Banned: No XDK Ver.: 9328.9 How long on XePN: 7-8 MFC: 2006-5 Mobo: Xenon Retail titles: Yes Friend list #: 10-15 Ran a homebrewed application: 1 time Kit origin (ie. main seller/other) : Journalist You have the Nand : Yes
The hypothesis of special XEX/privilege escalation comes from the fact that hackers at XBOX Hacker forums analyzing the hypervisor have found mechanisms that allow MS to execute code on hypervisor context. While what mathieulh say is true for any hypervisor based design, Microsoft would want to have methods to bomb/nuke or test systems they suspect being compromissed. Such mechanism could use the 1BL private key as signing key and the public 1BL key as authority verification key. So only an real audit/analysis of a current version of the hypervisor code would end this discussion.
I looked at an old dev hypervisor (4548), there's only one public key to verify the signature of a xex while loading it, and it doesn't check for any other keys like what you are suggesting. Like mat said, this idea defeats the whole point of the hypervisor function. If someone feels like I should be looking at a newer hypervisor, feel free to provide me one .
Cable company's use to do the same thing, people would get tricked out card that gave you every channel, cable company would send a wave and break the box. They can do whatever they want with there property.

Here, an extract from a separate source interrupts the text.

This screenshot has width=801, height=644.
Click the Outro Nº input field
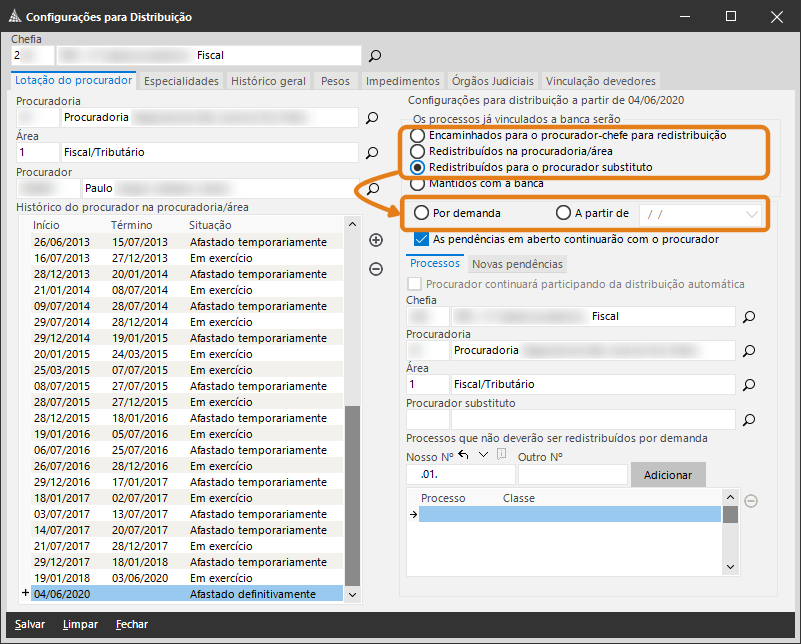572,474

He's not talking about xex keys, hes talking about a key to allow an xex to execute at hypervisor level. Basically pass the key to a syscall then the xex is allowed to run at hypervisor level. There is no way to boot a modified kernel or hypervisor. And for those who dont know they are in the same cab file.

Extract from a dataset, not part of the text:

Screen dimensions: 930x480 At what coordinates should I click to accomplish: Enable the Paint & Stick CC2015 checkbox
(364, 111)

What happens when we get a hold of this key? The whole hypervisor concept falls apart is what happens. It just doesn't seem like something MS would do. That whole idea just cannot make any sense to me considering MS's security standards, nor have I ever heard any mention of this, which would be a pretty big deal.
If you could just "pass the key to a syscall" as you say, then you would just need to dump the code they send to the xbox to actually get that key (which means putting a private key in there to pass it to the said syscall would be a silly move). They could sign/encrypt a payload with another private key but that's assuming such a syscall does exist, beside the xexs themselves are signed so why the hell would they bother adding such a syscall in the first place ? The signature checks on debugs and retails are the same, only the keys are different. And yes with a regular signed xex, you can reflash any area of the nand, including the kernel/hv and there is no need to tell you that Microsoft can sign and encrypt any kernel/hv they like considering they have the key to do it. This process is actually used in XDK updates (not the signing of course, I am talking of flashing the signed hv/kernel to the nand here). Now I am far from being a 360 expert but I think those arguments are far off, if you find any evidence of such an existing syscall or any other way of getting hv priviledged code execution from a regular xex in the hypervisor feel free to enlight us as I'd be pleased to know about it, but until then this is all speculation (and unlikely one that is)
I fear the Dev market is going to be bad soon, as of now people are going to sell the bricked kits to noobs and thats going to suck.
Wow the sony scene usually scoffles as us when we act like this. and ichy's is fine, i really think they just traced all the missing kits form the main dealer.